Purpose: : Defects in the gene encoding for myosin VIIa (myo7a) cause Usher syndrome 1B and affected patients suffer of deafness, vestibular dysfunction, and blindness. Myo7a is expressed in inner hair cells, retinal photoreceptors, and in the retinal pigment epithelium. Here, we characterize the retinal phenotype of 3 different myo7a alleles in the mutant zebrafish mariner.
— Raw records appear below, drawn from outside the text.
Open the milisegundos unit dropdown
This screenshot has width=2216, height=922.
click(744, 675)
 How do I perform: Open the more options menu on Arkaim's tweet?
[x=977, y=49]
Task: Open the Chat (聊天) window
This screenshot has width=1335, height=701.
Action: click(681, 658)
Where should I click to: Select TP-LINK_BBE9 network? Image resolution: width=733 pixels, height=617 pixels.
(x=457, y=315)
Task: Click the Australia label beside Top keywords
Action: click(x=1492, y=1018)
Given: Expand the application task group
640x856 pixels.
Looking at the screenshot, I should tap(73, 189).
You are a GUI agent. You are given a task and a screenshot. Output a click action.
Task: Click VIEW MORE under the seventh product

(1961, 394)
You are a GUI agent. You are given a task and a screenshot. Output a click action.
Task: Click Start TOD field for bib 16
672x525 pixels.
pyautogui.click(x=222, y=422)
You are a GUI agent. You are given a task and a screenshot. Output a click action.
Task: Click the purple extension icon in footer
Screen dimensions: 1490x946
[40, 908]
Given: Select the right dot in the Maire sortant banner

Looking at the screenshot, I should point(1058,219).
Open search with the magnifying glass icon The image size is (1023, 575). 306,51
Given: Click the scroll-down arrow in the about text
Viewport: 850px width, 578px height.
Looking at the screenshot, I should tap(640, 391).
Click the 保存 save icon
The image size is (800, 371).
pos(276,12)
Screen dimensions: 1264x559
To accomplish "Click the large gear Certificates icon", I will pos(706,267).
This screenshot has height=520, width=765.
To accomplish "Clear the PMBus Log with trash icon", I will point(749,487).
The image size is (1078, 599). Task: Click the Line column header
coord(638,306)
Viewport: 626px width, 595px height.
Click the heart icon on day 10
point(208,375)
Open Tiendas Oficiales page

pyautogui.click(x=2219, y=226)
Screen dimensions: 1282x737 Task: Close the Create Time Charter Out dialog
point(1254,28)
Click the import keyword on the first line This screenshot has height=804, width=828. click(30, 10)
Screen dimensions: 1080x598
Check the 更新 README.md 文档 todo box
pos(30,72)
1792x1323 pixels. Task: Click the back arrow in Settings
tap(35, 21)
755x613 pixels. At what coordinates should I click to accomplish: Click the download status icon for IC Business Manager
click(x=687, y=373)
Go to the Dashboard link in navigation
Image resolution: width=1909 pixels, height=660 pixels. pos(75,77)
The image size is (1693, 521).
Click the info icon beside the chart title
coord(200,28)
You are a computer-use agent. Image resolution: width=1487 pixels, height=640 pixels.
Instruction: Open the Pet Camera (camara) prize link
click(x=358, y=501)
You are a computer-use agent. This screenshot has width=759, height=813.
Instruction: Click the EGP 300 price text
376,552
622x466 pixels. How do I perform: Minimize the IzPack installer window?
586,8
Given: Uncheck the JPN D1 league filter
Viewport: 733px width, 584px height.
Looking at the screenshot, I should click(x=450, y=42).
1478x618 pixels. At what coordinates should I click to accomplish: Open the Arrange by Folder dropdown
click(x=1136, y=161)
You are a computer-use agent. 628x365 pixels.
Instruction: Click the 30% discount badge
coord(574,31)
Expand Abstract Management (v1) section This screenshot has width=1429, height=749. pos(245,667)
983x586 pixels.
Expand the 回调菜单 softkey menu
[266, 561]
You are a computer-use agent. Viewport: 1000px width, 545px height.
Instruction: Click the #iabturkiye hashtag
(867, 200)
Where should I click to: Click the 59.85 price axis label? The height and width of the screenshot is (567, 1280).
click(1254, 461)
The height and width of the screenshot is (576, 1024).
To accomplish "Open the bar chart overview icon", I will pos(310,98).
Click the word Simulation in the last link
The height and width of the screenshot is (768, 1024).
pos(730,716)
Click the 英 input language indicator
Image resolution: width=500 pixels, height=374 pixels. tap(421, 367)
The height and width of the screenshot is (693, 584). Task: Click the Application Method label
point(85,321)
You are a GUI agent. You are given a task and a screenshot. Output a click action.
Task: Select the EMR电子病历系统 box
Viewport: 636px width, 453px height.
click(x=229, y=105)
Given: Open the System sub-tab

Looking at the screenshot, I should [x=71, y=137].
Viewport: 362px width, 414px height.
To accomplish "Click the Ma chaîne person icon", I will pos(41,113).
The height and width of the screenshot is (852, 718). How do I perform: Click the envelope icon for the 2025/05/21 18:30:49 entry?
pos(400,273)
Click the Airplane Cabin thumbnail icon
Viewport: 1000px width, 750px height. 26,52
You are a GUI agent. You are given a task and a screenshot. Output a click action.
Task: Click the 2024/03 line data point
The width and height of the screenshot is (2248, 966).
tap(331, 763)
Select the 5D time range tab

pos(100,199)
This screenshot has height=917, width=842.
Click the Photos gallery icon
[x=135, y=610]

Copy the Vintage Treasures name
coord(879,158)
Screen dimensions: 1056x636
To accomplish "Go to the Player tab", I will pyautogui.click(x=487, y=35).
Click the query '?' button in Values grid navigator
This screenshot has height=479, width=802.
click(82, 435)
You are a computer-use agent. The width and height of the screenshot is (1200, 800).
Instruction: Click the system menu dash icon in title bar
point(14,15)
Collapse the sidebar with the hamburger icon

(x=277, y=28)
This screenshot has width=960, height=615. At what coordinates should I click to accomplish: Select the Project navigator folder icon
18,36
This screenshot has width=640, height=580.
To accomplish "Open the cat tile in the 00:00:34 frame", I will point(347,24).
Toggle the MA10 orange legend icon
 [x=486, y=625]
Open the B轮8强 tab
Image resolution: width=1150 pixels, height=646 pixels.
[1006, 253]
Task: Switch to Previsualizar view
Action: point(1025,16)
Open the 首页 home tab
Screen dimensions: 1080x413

Methods: : We examined light and dark adapted mutant larvae of the different affected alleles (mar ^{ty220d, tc320b, tr202}) at different developmental stages. The morphology of dark / light adapted, and light damaged retinas was assessed by standard histology and electron microscopy. Immunocytochemistry was used to identify subpopulations of retinal neurons and to localize myosin VIIa in the zebrafish retina. Furthermore, the optokinetic response (OKR) was used to analyze light adaptation defects, and electroretinogramms (ERGs) were measured to compare mutant and wt retinal functionality.

Results: : ERGs reveal reduced b–waves in the 3 mutant larvae, and OKR recovery is prolonged after dark adaptation in the mutants. Morphological and morphometrical analyses show that pigment migration during adaptation is impaired in all 3 mariner mutants. Immunocytochemical studies show only minor differences in the localization of synaptic proteins and receptors in wt and mutant larvae. The cellular localization of Myo7a will be determined by a newly raised peptide antibody and will be compared to mariner mutants. Electron microscopical analysis will elucidate morphological alterations in photoreceptors and RPE that contribute to the mariner phenotype. Additionally, light damage experiments will show whether the light adaptation defect found in our OKR–studies causes increased photoreceptor vulnerability to high light doses in the mariner mutant.

Conclusions: : These data are consistent with the hypothesis that the primary defect in the visual system of MyoVIIa mutants is due to a defect in light adaptation. Thus, we suggest that the slow progressive blindness in human Usher disease might be caused by light damage due to impaired light adaptation.